As part of the launch of our Spring/Summer 2018 issue, Let Us Gather: Diversity and the Arts, we talked with contributors about their work in the issue and more. The following interview is part of this series. Please visit our website to see the complete list of contributors to Let Us Gather, to purchase the issue, or to subscribe.
Nimrod: Your winning story is set in our world, but in the future after some sort of apocalypse, and it deals with themes of oral tradition, fairy tales, and more. What inspired you to write “Major Tom”—have you always been drawn to fairytales?

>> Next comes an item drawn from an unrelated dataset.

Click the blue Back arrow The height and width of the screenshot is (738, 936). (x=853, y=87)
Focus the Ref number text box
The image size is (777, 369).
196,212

C.C. Lewis: I’ve enjoyed fairytales from a young age, particularly a 1940s anthology series of multicultural stories called Book Trails, among others. Like many children, I was drawn not only to the whimsical side but also to the dark undertones—and sometimes overtones—present in fairytales, despite the fact that the dark side of most modern tellings are watered down compared to the originals. In my experience, fairytales aren’t something one necessarily grows out of, and it occurred to me that maybe we discover more “adult,” non-traditional fairytales as we grow older, especially in popular culture. In the case of my story “Major Tom,” David Bowie’s “Space Oddity” is a song that greatly appealed to me as both a child and an adult, and I’ve been familiar with it for practically as long as I’ve been familiar with traditional fairytales. It interested me to consider the idea that other people might have had similar experiences: to some, the fictional character in a rock ‘n’ roll hit has become a household name, as well-known to them as the likes of Snow White and Sleeping Beauty.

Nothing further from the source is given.